#### Listed records:
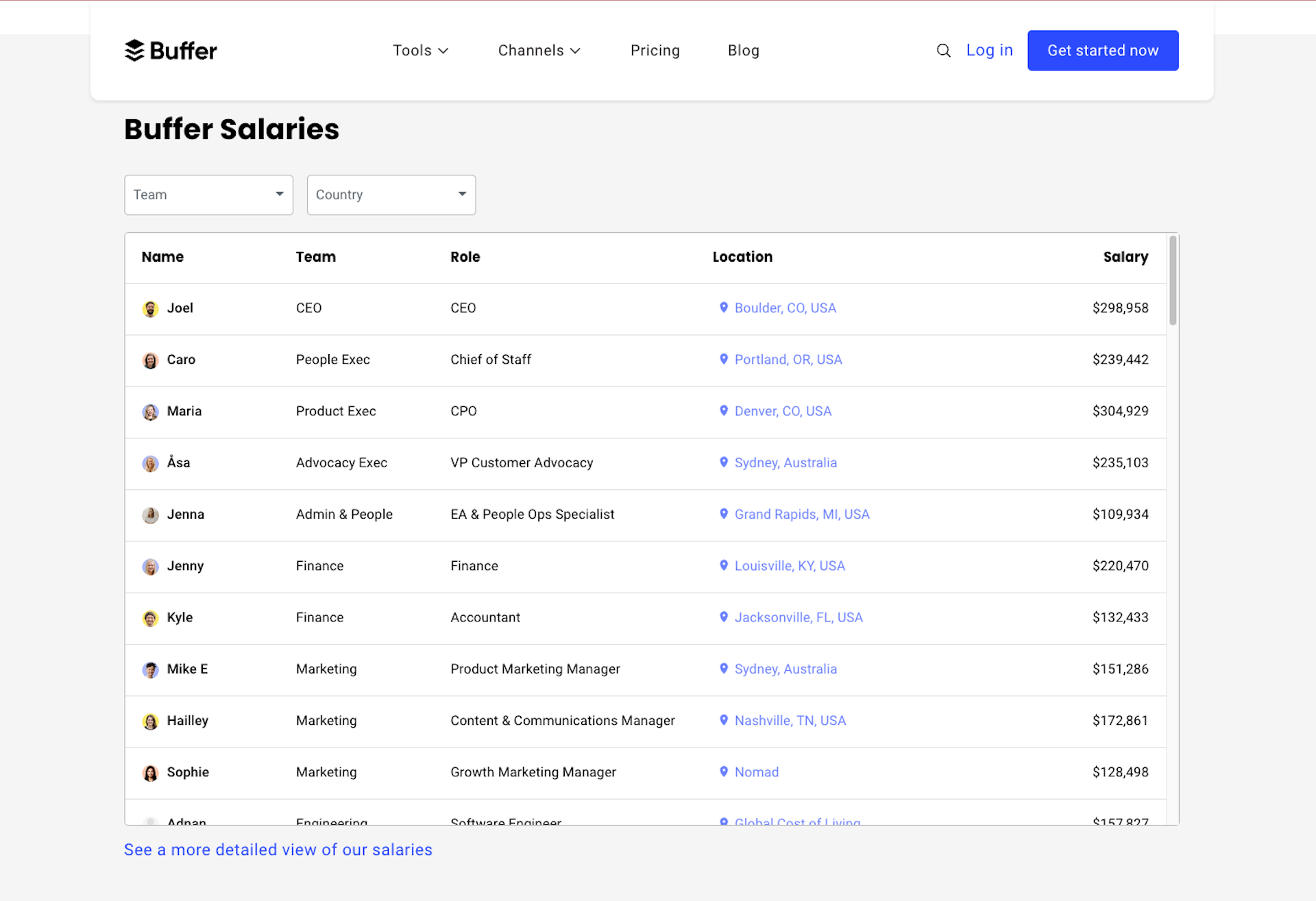Click the location pin next to Nomad

point(723,772)
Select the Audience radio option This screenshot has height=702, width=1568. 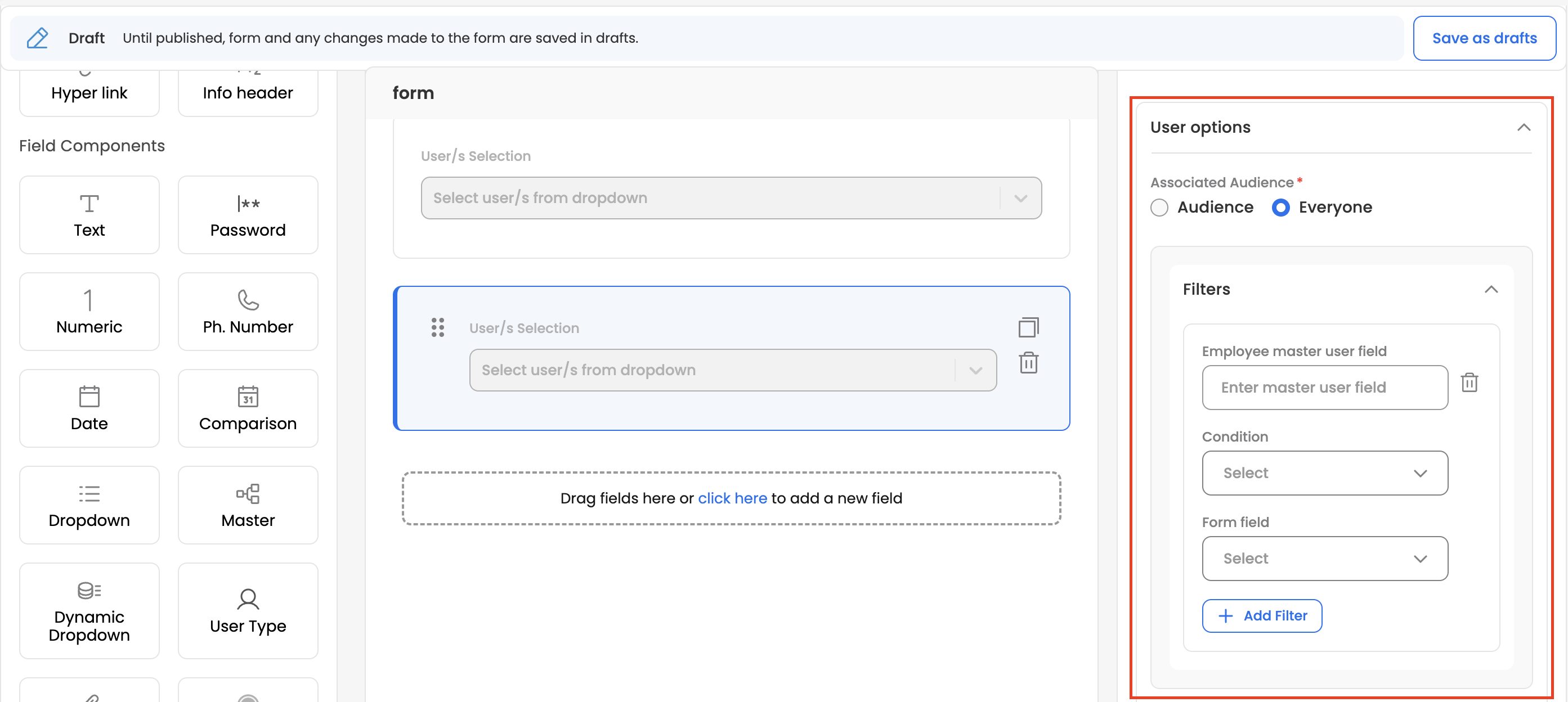[1159, 208]
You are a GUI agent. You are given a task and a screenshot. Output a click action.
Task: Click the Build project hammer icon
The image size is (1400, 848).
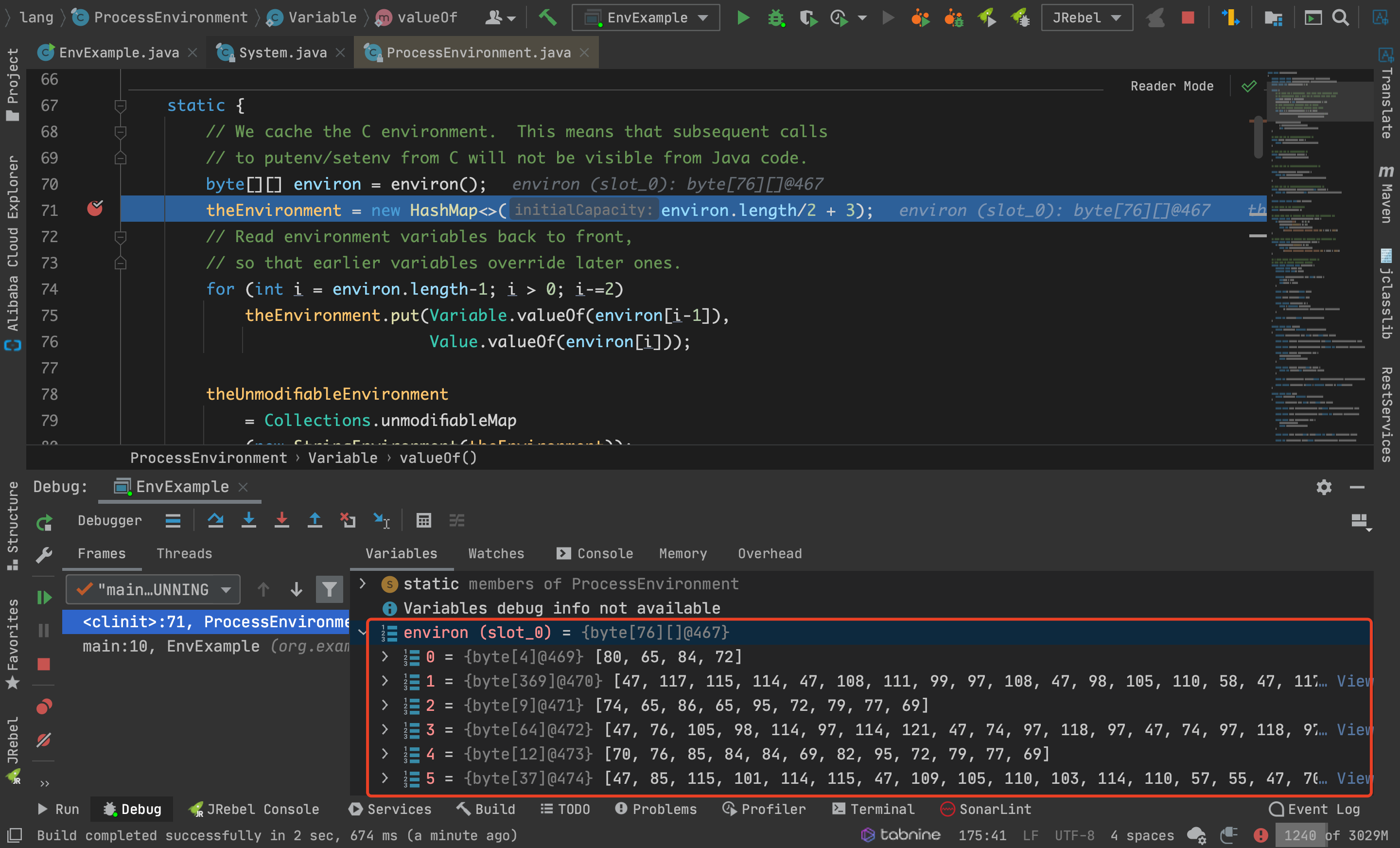pyautogui.click(x=547, y=18)
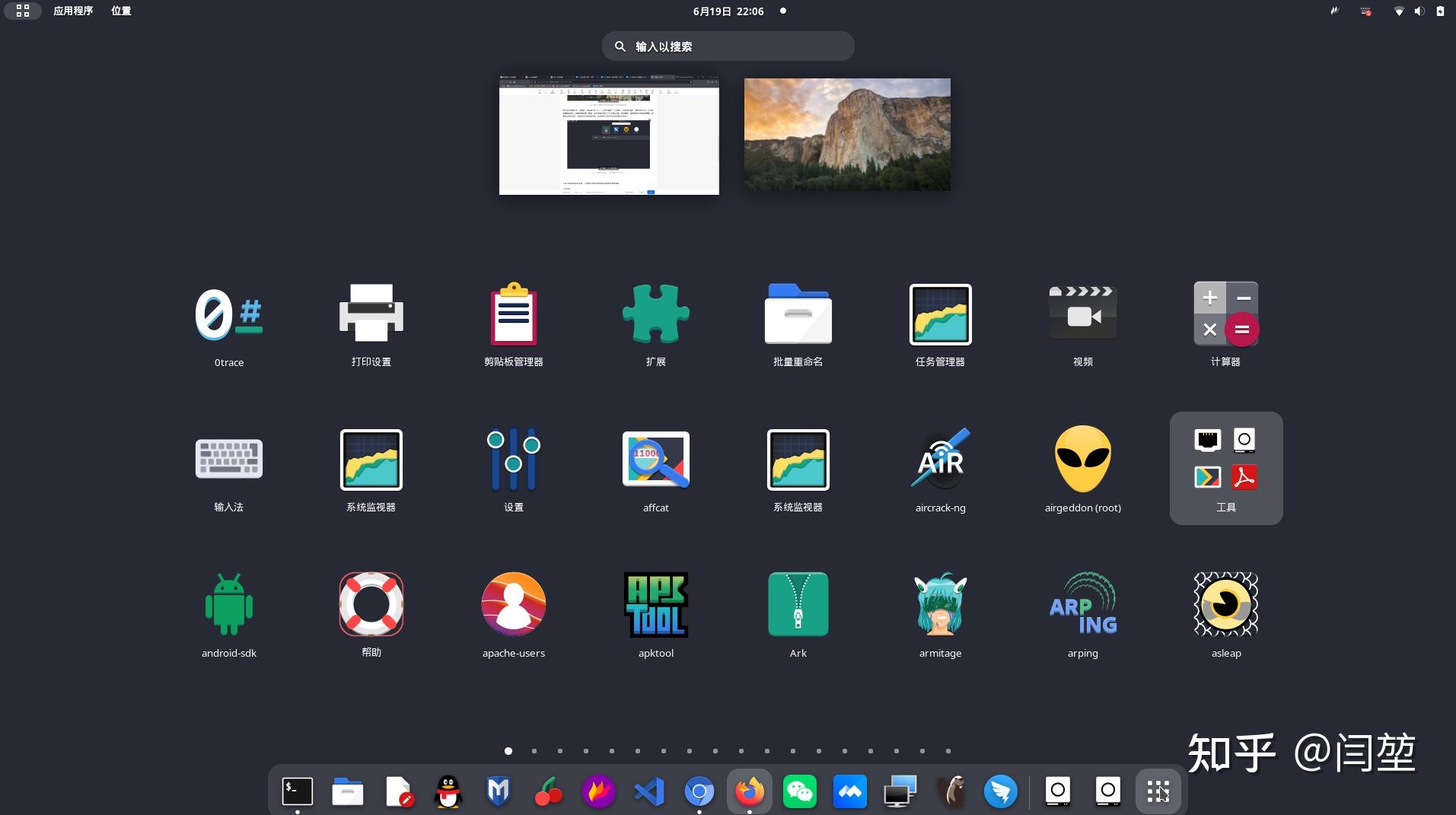Select the desktop workspace thumbnail
Image resolution: width=1456 pixels, height=815 pixels.
pyautogui.click(x=846, y=134)
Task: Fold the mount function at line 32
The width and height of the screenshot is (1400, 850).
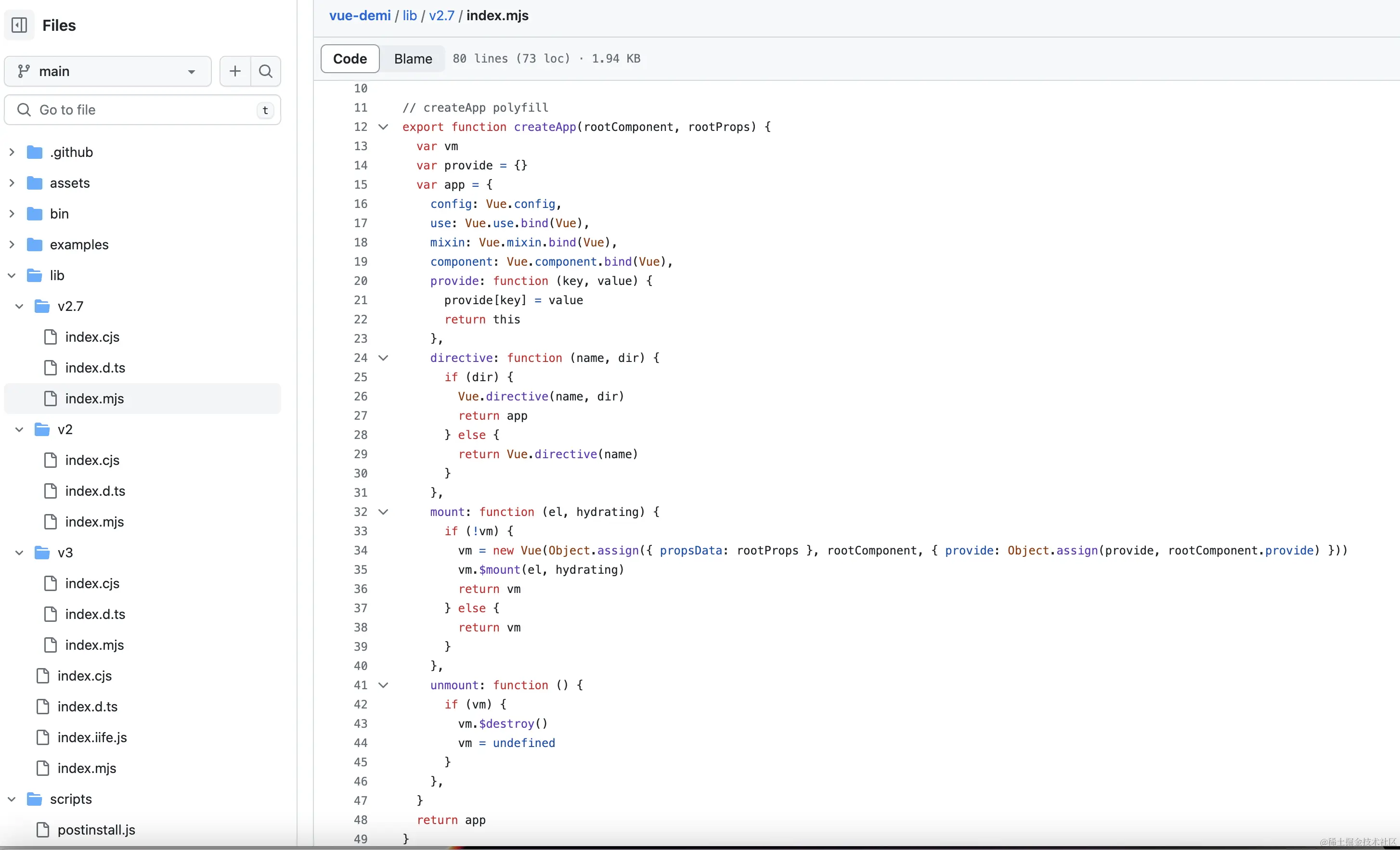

#### Exercise directions:
All lines from the one containing "The image size is (1400, 848)." through the end of the data are to be written out exactly, with nothing added; skip the pictures.

#### Response area:
The image size is (1400, 848).
pyautogui.click(x=547, y=18)
Select the desktop workspace thumbnail
Image resolution: width=1456 pixels, height=815 pixels.
pyautogui.click(x=846, y=134)
Task: Fold the mount function at line 32
The width and height of the screenshot is (1400, 850).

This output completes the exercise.